Но, признаюсь, несмотря на это образное предостережение, я 
верил не ему, а полицейским слезам. Я думал, что раз полились 
эти слезы, и будут они литься без конца… Что в этих слезах заключается только зародыш, которому суждено развиваться дальше и дальше. 

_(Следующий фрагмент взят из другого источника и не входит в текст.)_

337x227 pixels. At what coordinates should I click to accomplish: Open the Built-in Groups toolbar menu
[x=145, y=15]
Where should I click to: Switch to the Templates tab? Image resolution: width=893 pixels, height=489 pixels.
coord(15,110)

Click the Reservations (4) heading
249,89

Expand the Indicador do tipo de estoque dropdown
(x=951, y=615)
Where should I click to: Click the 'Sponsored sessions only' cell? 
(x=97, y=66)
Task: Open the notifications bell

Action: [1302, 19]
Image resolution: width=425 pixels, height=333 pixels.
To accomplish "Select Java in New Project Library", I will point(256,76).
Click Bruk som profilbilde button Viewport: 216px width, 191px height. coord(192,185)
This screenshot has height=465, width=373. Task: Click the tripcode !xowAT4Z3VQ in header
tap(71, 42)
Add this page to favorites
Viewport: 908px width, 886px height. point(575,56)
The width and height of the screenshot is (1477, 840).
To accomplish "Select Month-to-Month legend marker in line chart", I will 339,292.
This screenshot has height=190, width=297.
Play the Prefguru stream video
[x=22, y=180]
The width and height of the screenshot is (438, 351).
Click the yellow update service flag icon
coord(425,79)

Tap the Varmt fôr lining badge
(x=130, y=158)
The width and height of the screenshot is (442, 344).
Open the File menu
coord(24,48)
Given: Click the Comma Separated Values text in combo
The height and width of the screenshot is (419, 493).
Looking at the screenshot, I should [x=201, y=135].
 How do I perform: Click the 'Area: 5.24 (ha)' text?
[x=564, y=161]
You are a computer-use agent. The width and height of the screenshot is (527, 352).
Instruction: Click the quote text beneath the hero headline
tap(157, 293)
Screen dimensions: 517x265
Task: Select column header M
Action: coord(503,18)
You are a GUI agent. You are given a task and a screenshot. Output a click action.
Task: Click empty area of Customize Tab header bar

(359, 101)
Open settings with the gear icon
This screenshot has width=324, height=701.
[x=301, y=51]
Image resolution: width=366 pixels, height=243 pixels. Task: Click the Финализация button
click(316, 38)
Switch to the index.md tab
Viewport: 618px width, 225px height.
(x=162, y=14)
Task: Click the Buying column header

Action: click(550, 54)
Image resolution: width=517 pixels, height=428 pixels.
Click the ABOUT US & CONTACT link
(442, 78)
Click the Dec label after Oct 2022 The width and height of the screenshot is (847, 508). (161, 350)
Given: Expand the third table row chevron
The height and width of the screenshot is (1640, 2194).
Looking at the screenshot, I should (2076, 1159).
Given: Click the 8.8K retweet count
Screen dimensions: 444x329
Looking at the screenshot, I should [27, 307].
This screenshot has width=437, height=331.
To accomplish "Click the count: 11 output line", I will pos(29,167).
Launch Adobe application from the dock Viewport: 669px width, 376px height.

Я столько видел в то время чудес, что не мог, не имел права 
быть скептиком. Я знал губернатора, который был до того либерален, что не верил даже в существование тверди небесной. 
– Ничему я этому не верю! – говорил он, – как будто земля 
под стеклянным колпаком висит, и кто-то там ею ворочает – какие пустяки! 
Я знал генерала, который до того скептически относился к 
«чудесам кровопускания», что говорил мне: 
– Конечно… есть случаи… как это ни прискорбно… когда без 
кровопускания обойтись невозможно… Это так! это я допускаю!